Token Usage Summary:
Multiple Threads:
  Median Input Tokens:  2,751
  Median Output Tokens: 1,270

Single Thread:
  Median Input Tokens:  807
  Median Output Tokens: 518

Median Pairwise Differences:
  Input Tokens:  +240.9%
  Output Tokens: +139.5%

As expected, token usage increased for the multi-threaded approach. This is due to many of the same input tokens being used for each thread, but also due to the additional output tokens generated by each thread. More output tokens may reflect the additional reasoning and analysis performed by the LLM for each dimension, which may result in higher quality evaluations – but this was not evaluated here.

Limitations

This analysis has some limitations that are worth noting.
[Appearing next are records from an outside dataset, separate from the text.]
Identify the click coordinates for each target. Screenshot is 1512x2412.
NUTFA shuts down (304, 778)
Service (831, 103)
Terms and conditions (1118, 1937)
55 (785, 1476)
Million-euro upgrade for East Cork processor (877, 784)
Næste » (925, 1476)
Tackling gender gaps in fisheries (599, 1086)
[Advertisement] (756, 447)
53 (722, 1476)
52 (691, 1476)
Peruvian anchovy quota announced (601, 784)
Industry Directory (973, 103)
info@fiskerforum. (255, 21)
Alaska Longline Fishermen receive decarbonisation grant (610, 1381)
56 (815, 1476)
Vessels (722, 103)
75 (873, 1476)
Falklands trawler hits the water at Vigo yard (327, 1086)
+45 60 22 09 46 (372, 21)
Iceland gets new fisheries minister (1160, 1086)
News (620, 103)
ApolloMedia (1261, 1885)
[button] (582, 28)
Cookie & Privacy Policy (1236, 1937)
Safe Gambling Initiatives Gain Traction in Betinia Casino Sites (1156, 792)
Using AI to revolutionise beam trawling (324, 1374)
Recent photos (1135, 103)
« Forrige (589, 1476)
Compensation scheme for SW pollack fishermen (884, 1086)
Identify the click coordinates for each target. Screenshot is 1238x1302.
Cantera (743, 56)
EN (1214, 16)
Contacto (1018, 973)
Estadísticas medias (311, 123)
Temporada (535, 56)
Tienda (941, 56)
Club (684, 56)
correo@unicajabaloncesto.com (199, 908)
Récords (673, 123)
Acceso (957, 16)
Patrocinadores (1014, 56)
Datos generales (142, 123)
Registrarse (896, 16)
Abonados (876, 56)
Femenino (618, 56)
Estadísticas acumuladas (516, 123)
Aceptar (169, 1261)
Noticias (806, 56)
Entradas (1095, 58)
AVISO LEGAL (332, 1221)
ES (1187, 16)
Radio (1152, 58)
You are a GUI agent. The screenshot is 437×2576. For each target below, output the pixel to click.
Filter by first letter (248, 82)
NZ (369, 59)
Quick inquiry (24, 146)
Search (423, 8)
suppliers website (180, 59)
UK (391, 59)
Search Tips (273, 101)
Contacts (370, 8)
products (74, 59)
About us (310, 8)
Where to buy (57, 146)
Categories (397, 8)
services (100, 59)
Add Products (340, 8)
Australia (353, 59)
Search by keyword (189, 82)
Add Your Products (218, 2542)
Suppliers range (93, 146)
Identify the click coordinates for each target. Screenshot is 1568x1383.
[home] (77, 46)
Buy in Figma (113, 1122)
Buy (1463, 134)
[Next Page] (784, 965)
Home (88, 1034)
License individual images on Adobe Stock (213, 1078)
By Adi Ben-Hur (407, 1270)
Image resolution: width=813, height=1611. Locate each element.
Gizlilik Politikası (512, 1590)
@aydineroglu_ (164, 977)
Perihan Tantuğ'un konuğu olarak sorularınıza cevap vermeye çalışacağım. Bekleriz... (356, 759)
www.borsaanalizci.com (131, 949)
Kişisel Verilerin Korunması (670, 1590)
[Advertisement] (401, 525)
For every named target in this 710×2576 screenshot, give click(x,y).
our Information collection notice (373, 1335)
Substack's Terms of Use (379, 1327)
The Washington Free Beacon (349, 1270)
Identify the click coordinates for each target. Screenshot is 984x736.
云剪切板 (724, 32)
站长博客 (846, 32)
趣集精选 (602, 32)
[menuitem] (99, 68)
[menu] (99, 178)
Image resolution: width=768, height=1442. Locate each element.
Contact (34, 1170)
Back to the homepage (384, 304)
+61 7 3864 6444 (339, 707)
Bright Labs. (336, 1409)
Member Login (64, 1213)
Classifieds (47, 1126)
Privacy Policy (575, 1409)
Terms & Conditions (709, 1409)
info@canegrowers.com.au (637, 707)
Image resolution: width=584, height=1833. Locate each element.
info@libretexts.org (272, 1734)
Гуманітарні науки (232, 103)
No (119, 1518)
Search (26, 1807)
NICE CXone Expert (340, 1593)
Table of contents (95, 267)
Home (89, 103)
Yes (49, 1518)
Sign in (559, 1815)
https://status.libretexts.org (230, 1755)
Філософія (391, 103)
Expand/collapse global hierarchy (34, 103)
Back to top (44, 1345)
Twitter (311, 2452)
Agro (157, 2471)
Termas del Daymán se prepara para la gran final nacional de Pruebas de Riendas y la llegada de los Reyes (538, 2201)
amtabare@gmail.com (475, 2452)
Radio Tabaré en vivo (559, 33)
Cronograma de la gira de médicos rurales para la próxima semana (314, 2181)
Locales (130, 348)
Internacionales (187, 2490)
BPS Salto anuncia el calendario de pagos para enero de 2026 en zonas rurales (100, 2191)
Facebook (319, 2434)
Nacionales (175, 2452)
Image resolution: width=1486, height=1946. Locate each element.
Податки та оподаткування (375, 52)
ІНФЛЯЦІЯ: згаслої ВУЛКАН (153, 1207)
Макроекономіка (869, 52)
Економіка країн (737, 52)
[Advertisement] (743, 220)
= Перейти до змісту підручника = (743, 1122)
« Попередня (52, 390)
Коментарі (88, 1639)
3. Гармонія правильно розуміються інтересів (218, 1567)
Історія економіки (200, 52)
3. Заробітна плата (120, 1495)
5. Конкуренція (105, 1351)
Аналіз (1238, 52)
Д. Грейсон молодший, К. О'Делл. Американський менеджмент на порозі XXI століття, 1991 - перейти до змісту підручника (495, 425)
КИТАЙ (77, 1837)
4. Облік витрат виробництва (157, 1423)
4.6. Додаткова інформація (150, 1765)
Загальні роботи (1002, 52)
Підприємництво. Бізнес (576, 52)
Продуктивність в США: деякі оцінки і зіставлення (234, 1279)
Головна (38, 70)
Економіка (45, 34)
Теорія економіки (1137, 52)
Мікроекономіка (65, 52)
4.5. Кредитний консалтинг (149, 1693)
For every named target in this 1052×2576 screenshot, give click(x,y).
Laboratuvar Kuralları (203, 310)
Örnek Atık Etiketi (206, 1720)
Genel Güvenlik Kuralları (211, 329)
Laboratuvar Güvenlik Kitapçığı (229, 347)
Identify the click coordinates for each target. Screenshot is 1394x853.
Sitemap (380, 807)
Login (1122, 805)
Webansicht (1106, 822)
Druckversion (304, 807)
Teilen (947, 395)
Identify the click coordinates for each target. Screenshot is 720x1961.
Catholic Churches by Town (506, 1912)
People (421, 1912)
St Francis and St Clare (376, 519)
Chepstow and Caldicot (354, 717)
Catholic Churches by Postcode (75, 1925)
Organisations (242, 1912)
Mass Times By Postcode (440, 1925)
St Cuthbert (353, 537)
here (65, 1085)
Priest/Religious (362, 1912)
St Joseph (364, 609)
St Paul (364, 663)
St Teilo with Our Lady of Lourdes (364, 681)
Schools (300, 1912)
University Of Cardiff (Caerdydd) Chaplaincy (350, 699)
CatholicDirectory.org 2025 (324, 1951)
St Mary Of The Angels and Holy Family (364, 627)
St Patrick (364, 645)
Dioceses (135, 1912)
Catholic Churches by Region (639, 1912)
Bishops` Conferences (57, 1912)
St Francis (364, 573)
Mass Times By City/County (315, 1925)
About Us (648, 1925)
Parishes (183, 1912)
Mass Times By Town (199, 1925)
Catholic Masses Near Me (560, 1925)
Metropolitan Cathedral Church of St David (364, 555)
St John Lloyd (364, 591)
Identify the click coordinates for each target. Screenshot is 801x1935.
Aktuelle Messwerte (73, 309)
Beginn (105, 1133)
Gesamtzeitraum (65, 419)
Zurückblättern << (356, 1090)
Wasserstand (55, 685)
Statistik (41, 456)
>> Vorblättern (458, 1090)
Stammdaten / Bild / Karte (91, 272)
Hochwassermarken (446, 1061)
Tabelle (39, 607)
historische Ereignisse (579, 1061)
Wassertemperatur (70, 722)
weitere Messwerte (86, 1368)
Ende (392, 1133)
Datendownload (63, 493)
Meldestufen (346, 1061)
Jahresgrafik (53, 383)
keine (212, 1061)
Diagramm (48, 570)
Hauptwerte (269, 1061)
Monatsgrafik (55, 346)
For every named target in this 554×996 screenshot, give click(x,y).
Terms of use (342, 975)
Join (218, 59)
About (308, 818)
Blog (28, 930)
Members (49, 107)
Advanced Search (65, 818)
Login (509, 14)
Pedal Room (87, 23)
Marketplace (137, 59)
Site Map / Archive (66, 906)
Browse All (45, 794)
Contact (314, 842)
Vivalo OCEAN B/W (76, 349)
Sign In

Namely, I didn’t evaluate the quality / accuracy of the LLM Judge evaluations. I focused only on the latency and token usage of the LLM Judges. I expect that the quality would be equal (or possibly even better) when using the multi-threaded approach, but I didn’t evaluate that here.

Conclusion

This experiment demonstrated the significant performance benefits of a multi-threaded approach when implementing an LLM judge to evaluate text quality across multiple dimensions. By breaking down the evaluation task into six orthogonal dimensions and processing them in parallel, latency was reduced by ~38% compared to evaluating all dimensions in a single LLM call. At the same time, token usage increased, which may result in higher quality evaluations – but this was not here.